1930~40年代のプラハ。駅構内の屋根、家や人々、建物の図面など様々な写真とともに物語が進行する。幾枚もの写真によって物語の真実味が増し、ふと「この作品はノンフィクションか?」と思ってしまう。特にテレジンの写真が文章と相まって、廃墟感と不気味なほどの圧迫感を漂わせて迫って来る。
読みようによっては、19世紀から20世紀初頭にかけての欧州近代史であり、回想録でもあり旅行記とも受けとれる。語り手と読者との距離を置いた文体は、物語というよりもノンフィクション性を強く感じさせる。
私たちは客観的な語りというものが存在しないことを知っている。私には、物語である以上、客観的であることは不可能にように思われる。
しかしゼーバルトはそのジレンマを突き崩した。と同時に、ジャンルというレッテルを越えた。
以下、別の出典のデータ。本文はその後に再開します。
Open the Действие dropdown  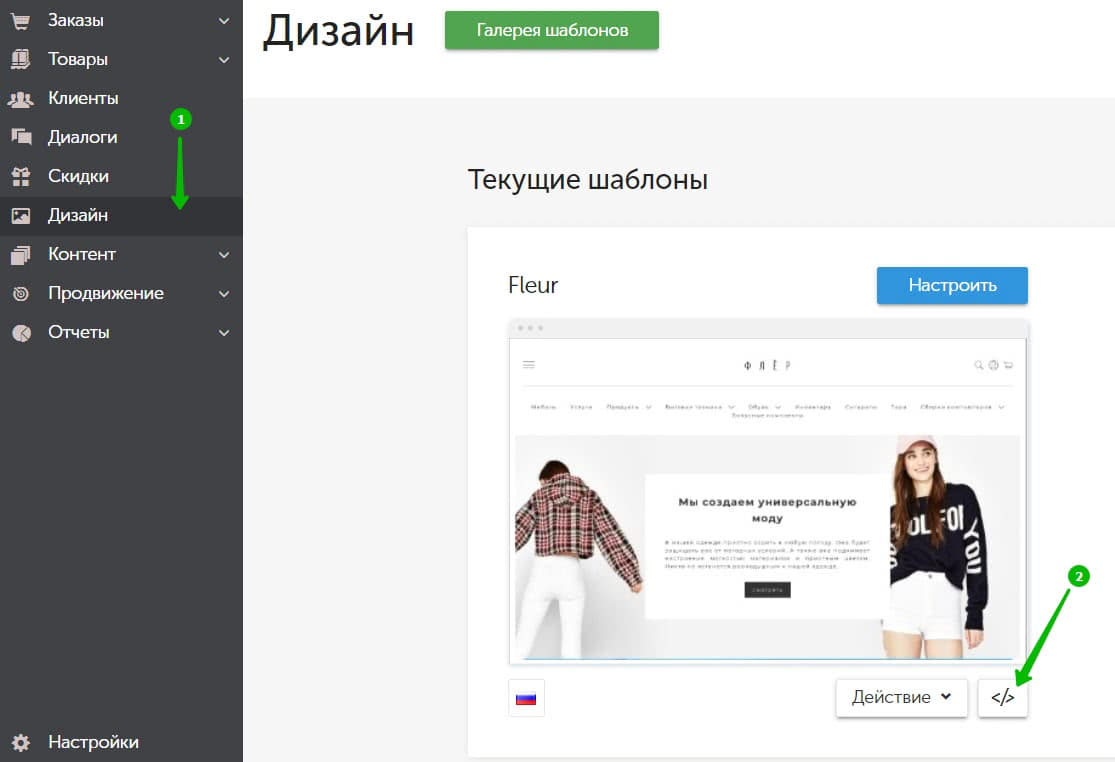coord(901,698)
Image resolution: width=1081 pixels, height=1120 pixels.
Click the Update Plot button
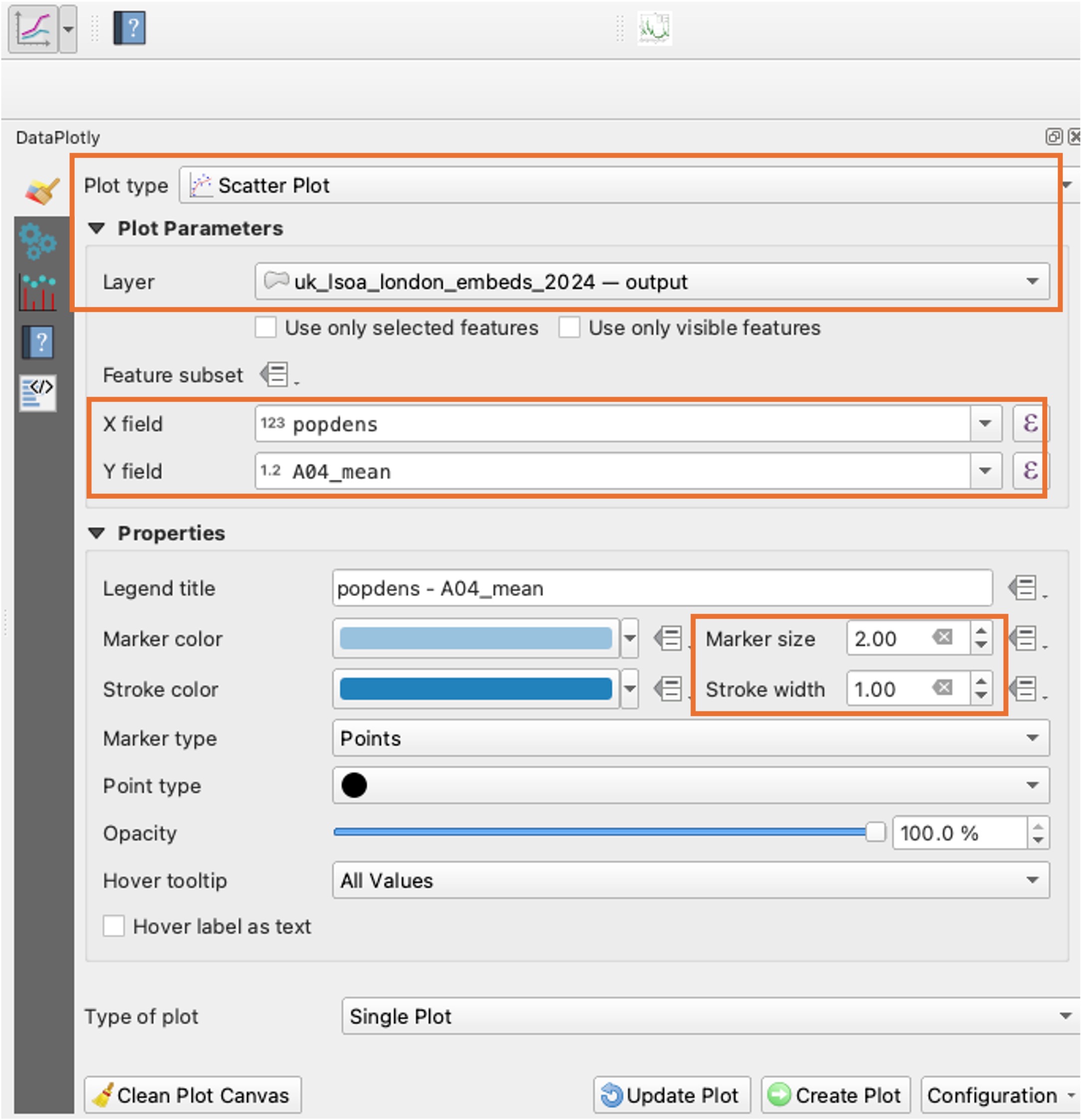[671, 1095]
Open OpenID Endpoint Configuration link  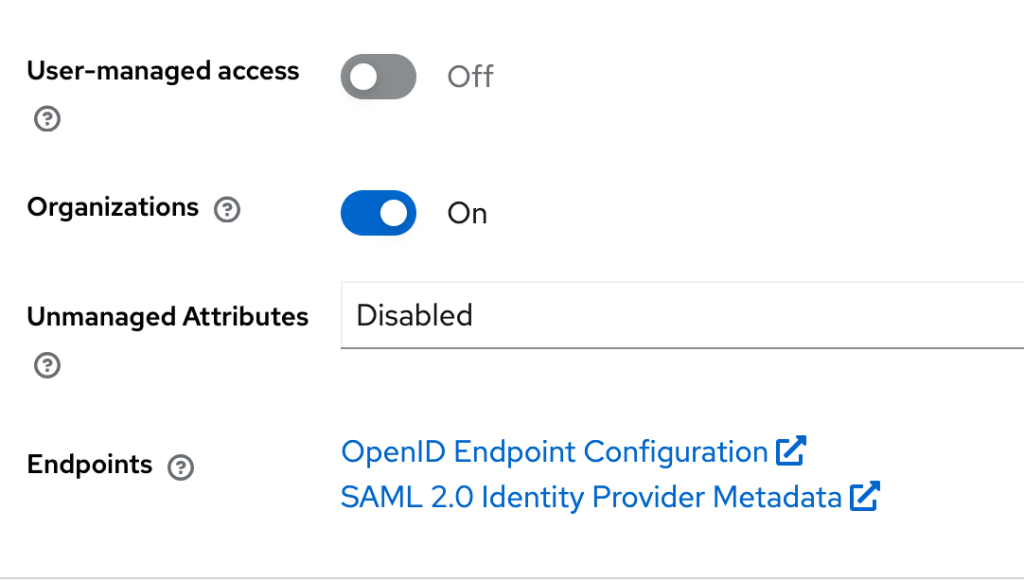(x=554, y=452)
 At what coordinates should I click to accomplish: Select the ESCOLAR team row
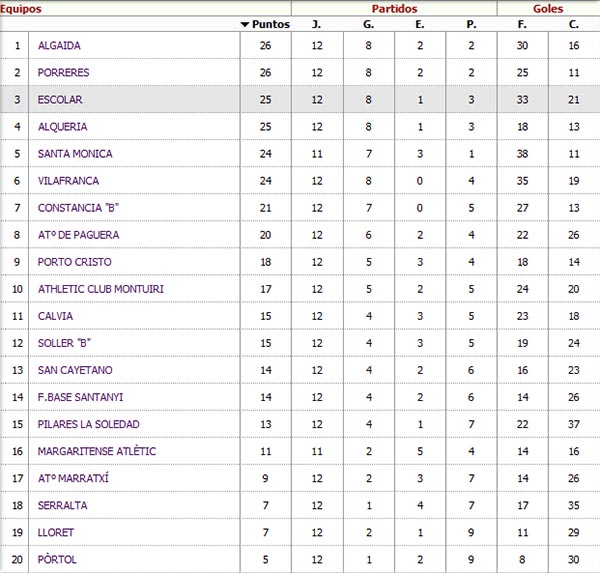click(x=300, y=100)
この作家が生きていればもっともっと素晴らしい作品を書いたであろうと思うだけに、その死が惜しまれてならない。

自分の名前も両親も知らず、過去の記憶も母国語も失ったアウステルリッツ。人は大概、名前・両親・母国語(出生地)・過去の記憶に依って立っている。それらが名前以外すべ失われ、自分が何者なのかわからない状態というのは、私には想像することが非常に難しい。
彼の語る内容は、個人的出来事から歴史的事実まで範囲が広く重層的である。歴史は時系列で語られない。私たちが自分の人生を、時系列に沿って語れないように(書くことではない、あくまでも語り。記憶というものは、必ずしも時系列に沿って温存されるわけではないため)。
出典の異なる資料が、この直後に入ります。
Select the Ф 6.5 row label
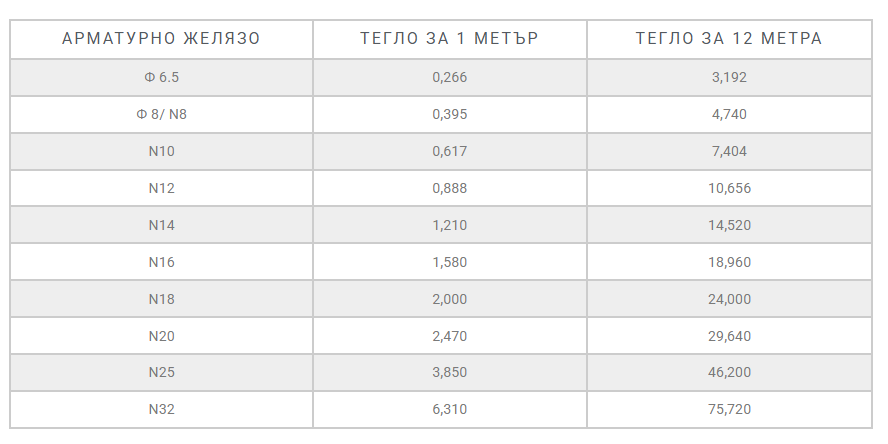click(x=161, y=77)
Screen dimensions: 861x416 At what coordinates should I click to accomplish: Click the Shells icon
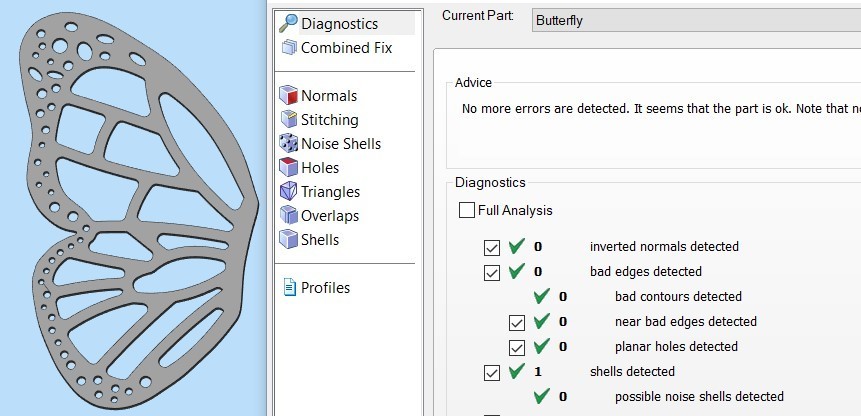[288, 240]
記録された出来事を史実という。それが私たちの学ぶ歴史だろう。しかしその歴史はパリの巨大国立図書館が建てられた場所のように、埋められて無かったことにされてしまう。数世代後には、その地中にあるモノを誰も記憶していないだろう。

アウステルリッツは建築物から歴史を探る。建築物は歴史を刻んだモニュメントだからだ。なかでも駅というものは、東西南北の地理的な空間を繋ぐ。空間を移動することは当然ながら時間的経過を伴う。旅人の後方には過去、前方には未来。空間と時間の錯綜が最も顕著な場所、それが駅なのだろう。
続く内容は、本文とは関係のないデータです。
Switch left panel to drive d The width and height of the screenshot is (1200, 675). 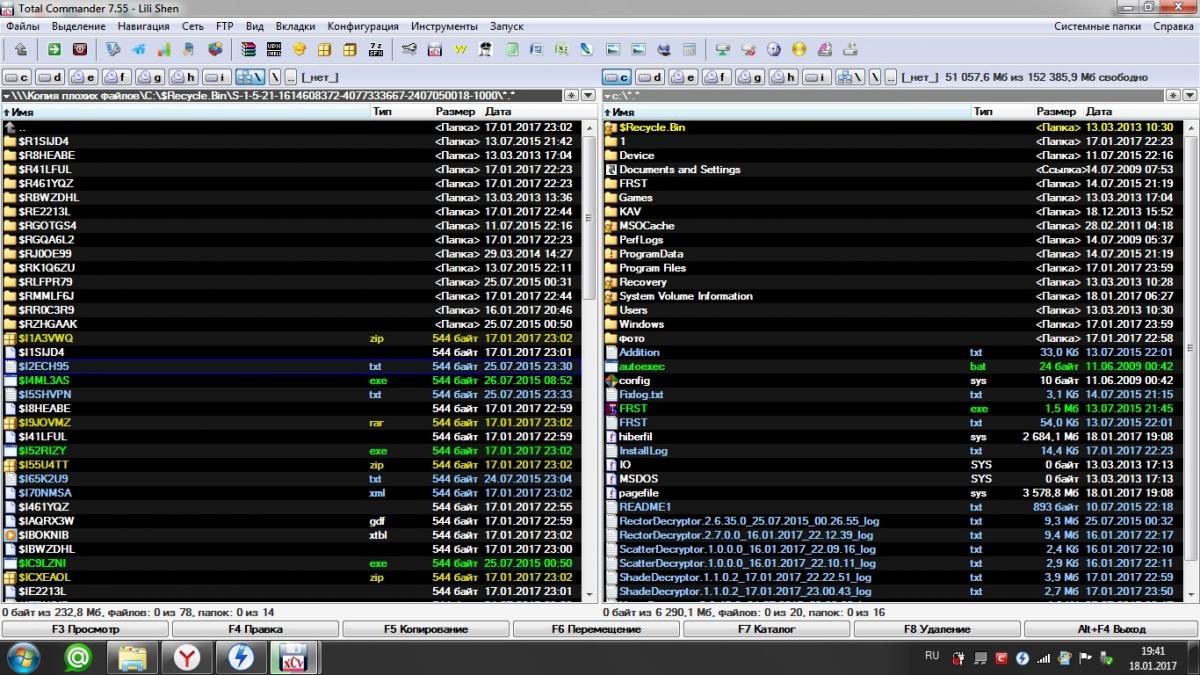pos(50,77)
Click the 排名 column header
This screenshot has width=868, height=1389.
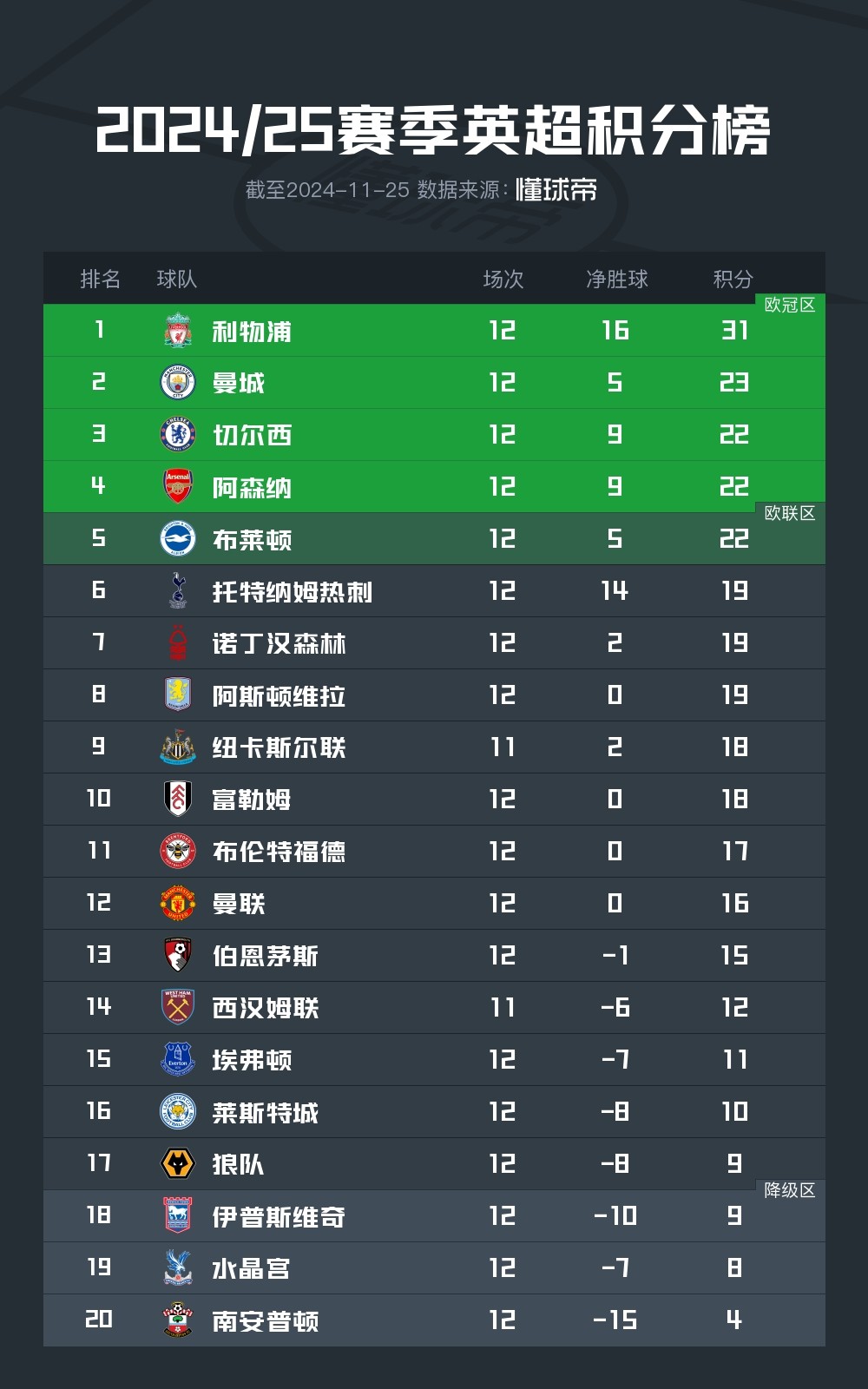pos(100,279)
アウステルリッツは駅構内に佇む。建築学的興味のためだが、本当にそれだけだろうか?
過去へも未来へも踏み出せない彼には、空間と時間の交錯する駅が相応しい場所のように思えるからだ。アウステルリッツの場合、駅は歴史の過去と未来の中間点という象徴のようにも思われる。
彼は欧州を漂泊する。彼は建築学・文学・歴史などの知識を蓄える。しかし年齢を重ねて知識を蓄えても、彼の内的な時間は止まったままだ。
彼の精神(魂と言ったほうがいいのかもしれない)は、未来を夢見ることも過去を振り返ることもできない。道はあるのだがどこへ行ったらいいのかわからず、結局はどこへも行けず、途方に暮れて駅構内に佇んでいるかのよう。

アウステルリッツという存在はフィクションだろうが、時代背景は殆ど真実ではないかと思われる。当時、きっと彼と同じ境遇の子どもはいたに違いない。そんな作品をどう形容すればいいだろう。迂闊な言葉では形容したくない。ここには言葉にできない想いが込められているからだ。